Gadgets Tech

Top 10 Super Computers

No. 7 Pleiades: United States

Pleiades is named after the astronomical open star cluster of the same name. The Pleiades World’s 7th on the TOP500 list of the world’s most powerful supercomputers.  Serving NASA’s state-of-the-art technology; it is one gigantic machine occupying approximately one hundred cabinets; it is used for meeting the agency’s supercomputing requirements, allowing NASA scientists and engineers to demeanor modeling and imitation for NASA missions. The Pleiades system comprises of the following types of Intel® Xeon® processors: X5670 (Westmere), X5570 (Nehalem), and E5472 (Harpertown).
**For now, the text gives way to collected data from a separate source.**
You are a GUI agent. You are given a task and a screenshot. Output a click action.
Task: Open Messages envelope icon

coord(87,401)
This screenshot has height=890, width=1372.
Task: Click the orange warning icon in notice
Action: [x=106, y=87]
No. 6 Cielo: United States

The name Cielo; a Spanish word meaning “sky”, this Super Computer was built in order to perform more than one quadrillion floating point operations per second. This supercomputer will help NASA guarantee the safety, security, and efficiency of the nuclear stockpile while maintaining the moratorium on testing. Cielo is the next-generation potential class podium for the Laboratory’s Advanced Simulation and Computing Program. Cielo will allow scientists to boost their understanding of composite physics, as well as recover assurance in the analytical ability for supply stewardship.

No. 5 Tsubame: Japan

The Tsubame supercomputer functions at the GSIC Center at the Tokyo Institute of Technology in Japan. It has a crest of 2,288 Tflops and in June 2011 and ranked as the 5th most powerful supercomputer in the world. It was developed at the Tokyo Institute of Technology in association with NEC and HP, and has 1,400 nodes using both HP Proliant and NVIDIA Tesla processors.


No. 4 Nebulae: China

According to the TOP 500, The China’s aspiration to enter the supercomputing arena has turned into obvious with a newly deployed super computer system called Nebulae; build from a Dawning TC3600 Blade system with Intel X5650 processors and NVidia Tesla C2050 GPUs. Nebulae at present is the fastest super computer worldwide with a theoretical peak performance at 2.98 PFlop/s. It is located at the newly build National Supercomputing Centre in Shenzhen, China.